Brief - Starting at the first line of the data below, retype every line up to and including the one containing "Task: Increase the".

(Collected data)
============================================================
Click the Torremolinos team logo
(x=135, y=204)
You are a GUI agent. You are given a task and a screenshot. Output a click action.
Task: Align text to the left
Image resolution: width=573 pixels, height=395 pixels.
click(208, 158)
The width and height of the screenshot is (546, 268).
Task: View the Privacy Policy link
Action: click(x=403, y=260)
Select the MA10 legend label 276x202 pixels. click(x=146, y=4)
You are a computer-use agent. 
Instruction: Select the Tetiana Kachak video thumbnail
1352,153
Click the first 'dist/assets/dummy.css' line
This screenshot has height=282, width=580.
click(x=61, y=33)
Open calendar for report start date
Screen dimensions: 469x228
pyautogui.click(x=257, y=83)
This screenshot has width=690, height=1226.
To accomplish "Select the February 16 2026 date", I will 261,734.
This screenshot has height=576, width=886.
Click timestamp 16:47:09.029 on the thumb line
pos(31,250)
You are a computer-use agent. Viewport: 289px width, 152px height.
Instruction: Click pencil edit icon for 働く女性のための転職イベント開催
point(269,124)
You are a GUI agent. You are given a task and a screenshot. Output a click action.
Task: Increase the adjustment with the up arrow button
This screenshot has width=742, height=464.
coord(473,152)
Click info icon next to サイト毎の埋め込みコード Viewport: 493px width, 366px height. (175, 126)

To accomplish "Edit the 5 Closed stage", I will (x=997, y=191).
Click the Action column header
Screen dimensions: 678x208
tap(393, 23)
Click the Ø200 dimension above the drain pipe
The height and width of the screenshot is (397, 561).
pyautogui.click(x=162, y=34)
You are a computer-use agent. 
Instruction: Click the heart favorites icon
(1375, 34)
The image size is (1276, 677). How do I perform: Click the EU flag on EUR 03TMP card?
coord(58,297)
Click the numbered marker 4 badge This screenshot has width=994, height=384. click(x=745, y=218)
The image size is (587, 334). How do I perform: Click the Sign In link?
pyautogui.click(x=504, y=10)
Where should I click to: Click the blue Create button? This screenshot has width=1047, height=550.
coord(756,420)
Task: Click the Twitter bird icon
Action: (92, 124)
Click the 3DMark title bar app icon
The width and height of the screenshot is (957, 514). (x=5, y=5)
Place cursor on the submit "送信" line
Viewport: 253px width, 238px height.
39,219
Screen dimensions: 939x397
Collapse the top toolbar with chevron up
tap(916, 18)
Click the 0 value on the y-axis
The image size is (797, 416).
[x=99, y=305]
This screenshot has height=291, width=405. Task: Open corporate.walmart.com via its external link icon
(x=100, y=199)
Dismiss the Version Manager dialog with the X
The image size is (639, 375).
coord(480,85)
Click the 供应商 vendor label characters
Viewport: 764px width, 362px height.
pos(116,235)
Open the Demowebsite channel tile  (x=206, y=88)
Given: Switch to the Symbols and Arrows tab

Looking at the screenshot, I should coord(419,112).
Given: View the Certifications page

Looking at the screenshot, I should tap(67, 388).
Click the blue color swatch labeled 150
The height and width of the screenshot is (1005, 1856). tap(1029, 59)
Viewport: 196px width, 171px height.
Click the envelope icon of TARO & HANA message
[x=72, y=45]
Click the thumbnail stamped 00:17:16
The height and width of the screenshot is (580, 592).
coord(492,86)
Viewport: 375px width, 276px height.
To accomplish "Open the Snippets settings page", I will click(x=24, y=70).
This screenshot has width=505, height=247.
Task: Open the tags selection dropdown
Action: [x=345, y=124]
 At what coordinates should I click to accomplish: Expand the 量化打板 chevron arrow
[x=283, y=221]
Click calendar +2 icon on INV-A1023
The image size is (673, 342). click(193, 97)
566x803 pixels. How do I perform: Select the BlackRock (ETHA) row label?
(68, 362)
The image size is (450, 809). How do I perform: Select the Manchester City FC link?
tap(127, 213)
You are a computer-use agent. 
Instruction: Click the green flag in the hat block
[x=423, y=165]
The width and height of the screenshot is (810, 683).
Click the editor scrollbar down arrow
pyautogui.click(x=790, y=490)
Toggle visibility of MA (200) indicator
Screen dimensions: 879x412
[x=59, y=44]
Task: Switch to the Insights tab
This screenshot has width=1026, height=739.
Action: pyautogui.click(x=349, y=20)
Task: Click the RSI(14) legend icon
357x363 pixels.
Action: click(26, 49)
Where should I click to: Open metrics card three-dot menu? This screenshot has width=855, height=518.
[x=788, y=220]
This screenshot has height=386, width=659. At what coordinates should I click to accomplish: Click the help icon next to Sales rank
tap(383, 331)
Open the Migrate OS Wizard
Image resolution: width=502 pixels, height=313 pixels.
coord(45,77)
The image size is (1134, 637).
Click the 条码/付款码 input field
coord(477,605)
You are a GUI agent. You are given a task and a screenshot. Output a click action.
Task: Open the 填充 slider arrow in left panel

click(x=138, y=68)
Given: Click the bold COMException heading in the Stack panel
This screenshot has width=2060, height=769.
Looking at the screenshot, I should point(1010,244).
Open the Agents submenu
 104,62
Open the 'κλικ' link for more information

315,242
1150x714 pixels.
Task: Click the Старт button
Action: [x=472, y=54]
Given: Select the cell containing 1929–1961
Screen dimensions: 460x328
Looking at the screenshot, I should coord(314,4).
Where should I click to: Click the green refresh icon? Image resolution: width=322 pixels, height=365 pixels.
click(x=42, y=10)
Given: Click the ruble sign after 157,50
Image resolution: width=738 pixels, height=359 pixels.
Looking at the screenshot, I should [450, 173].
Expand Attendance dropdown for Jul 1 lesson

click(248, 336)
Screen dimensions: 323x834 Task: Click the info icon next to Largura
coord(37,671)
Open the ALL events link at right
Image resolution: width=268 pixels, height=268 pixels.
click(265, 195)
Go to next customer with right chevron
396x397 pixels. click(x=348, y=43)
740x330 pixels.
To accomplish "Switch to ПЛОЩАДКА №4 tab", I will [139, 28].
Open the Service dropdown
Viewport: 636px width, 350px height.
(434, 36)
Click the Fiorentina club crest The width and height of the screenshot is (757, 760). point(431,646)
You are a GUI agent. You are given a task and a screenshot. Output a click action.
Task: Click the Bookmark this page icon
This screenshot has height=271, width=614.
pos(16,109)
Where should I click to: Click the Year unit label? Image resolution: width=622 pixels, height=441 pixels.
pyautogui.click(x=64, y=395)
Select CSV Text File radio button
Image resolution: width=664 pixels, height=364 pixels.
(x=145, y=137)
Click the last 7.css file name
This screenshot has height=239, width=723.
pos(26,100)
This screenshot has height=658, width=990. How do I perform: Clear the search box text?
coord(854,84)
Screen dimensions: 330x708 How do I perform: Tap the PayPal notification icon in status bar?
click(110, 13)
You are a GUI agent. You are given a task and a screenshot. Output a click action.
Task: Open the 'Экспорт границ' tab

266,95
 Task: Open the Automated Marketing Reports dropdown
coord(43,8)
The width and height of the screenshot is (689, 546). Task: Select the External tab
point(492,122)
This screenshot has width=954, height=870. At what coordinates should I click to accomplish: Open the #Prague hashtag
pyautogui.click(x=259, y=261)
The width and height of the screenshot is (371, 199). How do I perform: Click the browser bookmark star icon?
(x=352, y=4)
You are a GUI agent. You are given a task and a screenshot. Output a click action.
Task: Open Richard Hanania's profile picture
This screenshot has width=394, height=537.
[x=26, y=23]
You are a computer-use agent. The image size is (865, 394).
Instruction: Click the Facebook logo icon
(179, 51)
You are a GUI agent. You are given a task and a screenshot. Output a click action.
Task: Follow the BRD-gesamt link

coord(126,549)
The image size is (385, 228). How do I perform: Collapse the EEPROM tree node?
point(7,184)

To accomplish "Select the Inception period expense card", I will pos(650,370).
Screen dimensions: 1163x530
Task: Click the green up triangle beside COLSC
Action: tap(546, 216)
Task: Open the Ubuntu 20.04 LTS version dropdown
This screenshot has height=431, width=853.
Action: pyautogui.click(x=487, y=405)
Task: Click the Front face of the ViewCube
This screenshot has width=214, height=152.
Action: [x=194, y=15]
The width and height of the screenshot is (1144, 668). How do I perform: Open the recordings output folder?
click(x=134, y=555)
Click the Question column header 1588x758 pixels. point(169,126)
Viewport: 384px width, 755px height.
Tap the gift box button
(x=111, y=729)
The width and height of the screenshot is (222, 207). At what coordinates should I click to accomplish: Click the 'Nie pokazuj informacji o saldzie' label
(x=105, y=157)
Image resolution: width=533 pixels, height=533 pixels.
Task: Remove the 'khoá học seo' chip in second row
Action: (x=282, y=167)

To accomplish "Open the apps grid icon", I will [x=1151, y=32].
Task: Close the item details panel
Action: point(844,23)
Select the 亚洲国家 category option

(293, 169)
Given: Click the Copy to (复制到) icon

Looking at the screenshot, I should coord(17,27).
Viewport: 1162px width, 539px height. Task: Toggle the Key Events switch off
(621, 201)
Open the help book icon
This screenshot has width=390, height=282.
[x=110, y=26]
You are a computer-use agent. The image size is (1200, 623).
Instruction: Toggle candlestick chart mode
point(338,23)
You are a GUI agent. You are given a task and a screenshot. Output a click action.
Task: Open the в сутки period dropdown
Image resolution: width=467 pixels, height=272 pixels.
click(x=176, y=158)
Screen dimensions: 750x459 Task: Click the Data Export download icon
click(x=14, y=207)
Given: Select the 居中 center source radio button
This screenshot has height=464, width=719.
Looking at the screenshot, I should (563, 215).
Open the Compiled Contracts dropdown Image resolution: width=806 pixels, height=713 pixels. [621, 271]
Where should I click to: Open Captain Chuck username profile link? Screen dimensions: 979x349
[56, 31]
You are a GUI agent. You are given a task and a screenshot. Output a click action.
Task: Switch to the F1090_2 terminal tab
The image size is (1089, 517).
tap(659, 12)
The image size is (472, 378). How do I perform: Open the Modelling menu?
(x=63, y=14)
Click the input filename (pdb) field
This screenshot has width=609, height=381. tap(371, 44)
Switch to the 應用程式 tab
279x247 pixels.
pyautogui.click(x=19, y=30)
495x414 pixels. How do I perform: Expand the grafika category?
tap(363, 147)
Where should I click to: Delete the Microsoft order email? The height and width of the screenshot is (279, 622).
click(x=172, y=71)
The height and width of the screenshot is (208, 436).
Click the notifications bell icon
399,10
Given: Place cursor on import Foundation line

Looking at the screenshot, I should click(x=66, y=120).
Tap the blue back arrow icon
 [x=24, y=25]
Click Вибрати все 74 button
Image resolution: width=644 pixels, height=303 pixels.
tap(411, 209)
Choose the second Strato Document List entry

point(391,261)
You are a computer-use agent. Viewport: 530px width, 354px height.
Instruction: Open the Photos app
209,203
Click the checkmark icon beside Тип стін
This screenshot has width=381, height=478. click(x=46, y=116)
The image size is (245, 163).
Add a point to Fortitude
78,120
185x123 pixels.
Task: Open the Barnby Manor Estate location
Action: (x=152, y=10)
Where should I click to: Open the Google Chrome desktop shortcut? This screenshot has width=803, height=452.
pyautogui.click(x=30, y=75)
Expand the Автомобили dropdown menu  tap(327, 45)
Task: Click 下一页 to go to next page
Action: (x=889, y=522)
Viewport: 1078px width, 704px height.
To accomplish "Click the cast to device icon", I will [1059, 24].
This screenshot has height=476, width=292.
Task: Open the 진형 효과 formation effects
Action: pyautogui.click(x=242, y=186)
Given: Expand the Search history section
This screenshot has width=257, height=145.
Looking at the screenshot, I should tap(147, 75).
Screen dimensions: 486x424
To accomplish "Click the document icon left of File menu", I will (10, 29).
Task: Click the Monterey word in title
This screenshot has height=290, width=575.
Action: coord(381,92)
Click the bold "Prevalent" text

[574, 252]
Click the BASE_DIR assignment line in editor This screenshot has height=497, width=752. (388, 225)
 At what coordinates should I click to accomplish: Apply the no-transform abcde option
============================================================
Task response -
Click the Torremolinos team logo
(x=135, y=204)
You are a GUI agent. You are given a task and a screenshot. Output a click action.
Task: Align text to the left
Image resolution: width=573 pixels, height=395 pixels.
click(208, 158)
The width and height of the screenshot is (546, 268).
Task: View the Privacy Policy link
Action: click(x=403, y=260)
Select the MA10 legend label 276x202 pixels. click(x=146, y=4)
You are a computer-use agent. 
Instruction: Select the Tetiana Kachak video thumbnail
1352,153
Click the first 'dist/assets/dummy.css' line
This screenshot has height=282, width=580.
click(x=61, y=33)
Open calendar for report start date
Screen dimensions: 469x228
pyautogui.click(x=257, y=83)
This screenshot has width=690, height=1226.
To accomplish "Select the February 16 2026 date", I will 261,734.
This screenshot has height=576, width=886.
Click timestamp 16:47:09.029 on the thumb line
pos(31,250)
You are a computer-use agent. Viewport: 289px width, 152px height.
Instruction: Click pencil edit icon for 働く女性のための転職イベント開催
point(269,124)
You are a GUI agent. You are given a task and a screenshot. Output a click action.
Task: Increase the adjustment with the up arrow button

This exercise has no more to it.